Some groups pushing for vouchers have fought to outlaw gay marriage or to keep children from receiving sex education or learning about evolution. They have a right to send their kids to religious schools. They don’t have a right — Article XIII of the State Constitution bars public funding for “sectarian” schools — to subsidize such schools with tax dollars.

Fortunately for Coleman, the State Constitution allows strawmen in arguments.  I, however, do not.  It matters not an iota if “some” groups don’t believe in evolution or gay marriage or sex education; “some” groups that fought in the American Revolution owned slaves; “some” groups that defeated the Nazis were murderous Communists; “some” groups that buy the Strib are Republicans.  Do any of those facts invalidated the rightness of  America, World War II or the Strib, in and of themselves?

Again, Coleman fails to note these groups’ motivations (although he gets close, painfully close, without probably knowing it).  But he does revert to the “the law says so, and the law is always right” argument, which is the last refuge the the befuddled.

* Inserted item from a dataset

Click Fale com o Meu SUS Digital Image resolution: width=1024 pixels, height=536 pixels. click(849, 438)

But we’re going to close in and deal with those motivations.  Oh, yes we are.

Nevertheless, the crusade is on. And Samuels is its hero.

Other black leaders are being lobbied to convert to the vouchers cause. One, NAACP President Duane Reed, says he recently refused requests to testify on behalf of a vouchers/tax credit bill in the Legislature. He says the request came from a group affiliated with the Libertarian Party, whose platform praises tax credits and charter schools as “interim measures” that will help kill the public schools.

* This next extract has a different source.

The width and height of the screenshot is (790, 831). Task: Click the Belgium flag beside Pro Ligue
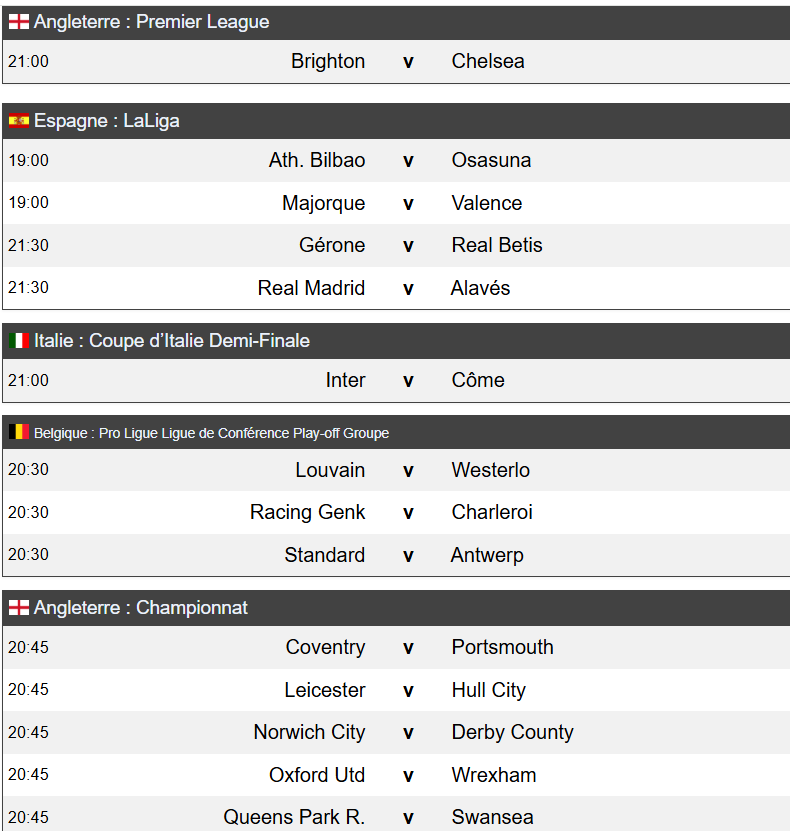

“This is not about Don Samuels,” Reed said at Thursday night’s public meeting at North High with Samuels. “This is about … tax credits. Which is just a code word for vouchers. This is just teeing up a sensational issue.”How many black leaders support vouchers?” he said to me later, proceeding to tick off a long list of black groups, starting with the NAACP, that oppose them. “Now Don Samuels all of a sudden is an expert, and he is going to speak for us? I don’t think so.”

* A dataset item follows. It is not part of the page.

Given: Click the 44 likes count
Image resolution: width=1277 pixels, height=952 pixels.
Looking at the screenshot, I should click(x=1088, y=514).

The old “I know stuff” argument; an oldie but a goodie for Coleman. 

The simple fact is, this is one area where every  parent, every taxpayer, every citizen is an expert.  We all know what is best for our children.  We don’t need a school adminstrator, a superintendant, a teacher to tell us, much less a “community leader” who is more beholden to parties and special interests than to you and I, whatever our race.

Pretty radical notion, huh?

Slowly but surely, we’re going to back into the motivation for this “arson” that Coleman keeps bargling about.  He won’t know it, but he’ll do it. 

Just watch.

Charter schools, funded with public funds, were supposed to help produce new teaching methodologies and education strategies. Other states limit their number. New York has a limit of 100. Iowa has a limit of 10. Minnesota has no limit. Today, we have 131 charter schools, with 23,600 students. At least 19 more charter schools are on the way.

How much is too much?

How much water is too much? 

It depends, doesn’t it?  How thirsty are you?  How much do you have?  What is the rationale for any limits?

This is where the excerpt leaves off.